• EXCERPT TO READ
## Start
# Favorite Bluegill Flies



## wclark5 (Mar 6, 2004)

Looking for some info on if anyone has been getting any Gills? What flies have you found to produce well?


----------



## Chinookhead (Mar 4, 2005)

Foam ants and spiders are cheap, durable, and fun......even the wacky bright colored ones work.


----------



## Chromedoggy (Mar 25, 2007)

Hise's Eggi juan kenobi


----------



## Bob T (Feb 6, 2000)

A sponge spider with rubber legs alone or with a nymph dropper for the spawn.


----------



## brushbuster (Nov 9, 2009)

A foam humpy size 12 and a bead head black nymph with marabou tail as a dropper size 16 Before they're on their beds i use a griffith's gnat.


----------



## Kelly Johnson (May 22, 2005)

Chromedoggy said:


> Hise's Eggi juan kenobi


Thanks for that Chromish. I watched the youtube and tied a few before I hit the pond...money.


----------



## flyfishinchristian (Oct 5, 2006)

I tie up something like Bully's Bluegill Spider in black or using peacock herl.

But I usually add two changes:
1. add a little red somewhere (like chenille)
2. add a small tail - usually white antron


----------



## Jacob Huffman (Sep 13, 2004)

Tore them up this weekend with the foam spiders...Tried a sea foam green Sat. then today tried a few different colors before sticking with classic black...I also trim the rubber legs down to about a 1/2 inch in length or so...And I use the smaller one's..like on a size 8 or 10 hook..


----------



## Jackster1 (Aug 17, 2001)

My go-to is a Madam X. Rich Jones who used to frequent this board is the master at tying them. They can be floated or sunk. With a tiny bit of action they are deadly.

Next best and favorite for finicky 'gills is the RLD. Learned about this puppy at Callaway Gardens for their bruiser 'gills. This one is a killer!
http://www.warmwaterflytyer.com/patterns6.asp?page=13

These fell to those flies in the pond out back. Sadly, the bull gills in the pond have since fell to the frying pan of farmer Bubba down the street...


----------



## Pork Chop (Jan 21, 2003)

Another vote for poppers, cheap and fast to tie, and they last forever (not unusual to catch 50 - 100 fish on the same bug)-


----------



## wclark5 (Mar 6, 2004)

Thanks everyone foir the input. I love the poppers Pork Chop. What did you use for the bodys?


----------



## Pork Chop (Jan 21, 2003)

WC,

The poppers are very easy to make. I use a $1 pair of flip flops for the foam. They come in alot of different colors. Cut the flip flops into strips, then into small blocks. I then skewer a block on a toothpick, and chuck the whole thing into a drill or dremel tool. Use an emery board or piece of sandpaper to sand them to whatever shape you like.


----------



## flyfish (Dec 4, 2001)
## End
• REQUIREMENTS
1. According to the bluegill flies thread, why does Pork Chop favor poppers? Answer in one to three sentences.
2. Retype the bluegill flies thread from "# Favorite Bluegill" to "to produce well?".
3. In the bluegill flies thread, what does Pork Chop use as the source of foam for his poppers?

• DATASET CONTENT
## Start
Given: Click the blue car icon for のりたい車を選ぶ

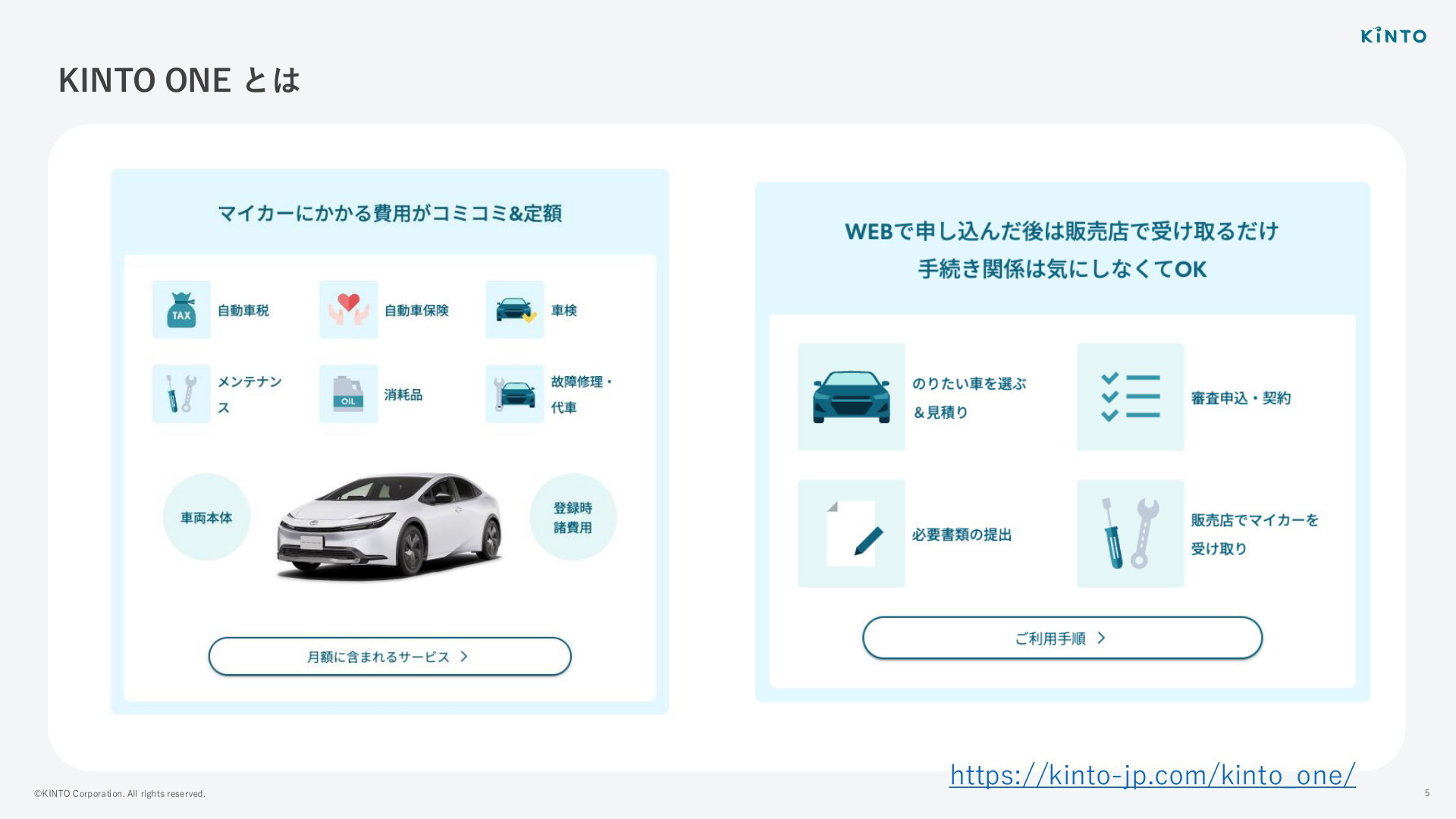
## End
• LIST OF SOLUTIONS
1. Pork Chop says poppers are cheap and fast to tie. They also last a very long time, and it is not unusual to catch 50 to 100 fish on the same bug.

2.
# Favorite Bluegill Flies



## wclark5 (Mar 6, 2004)

Looking for some info on if anyone has been getting any Gills? What flies have you found to produce well?

3. A $1 pair of flip flops.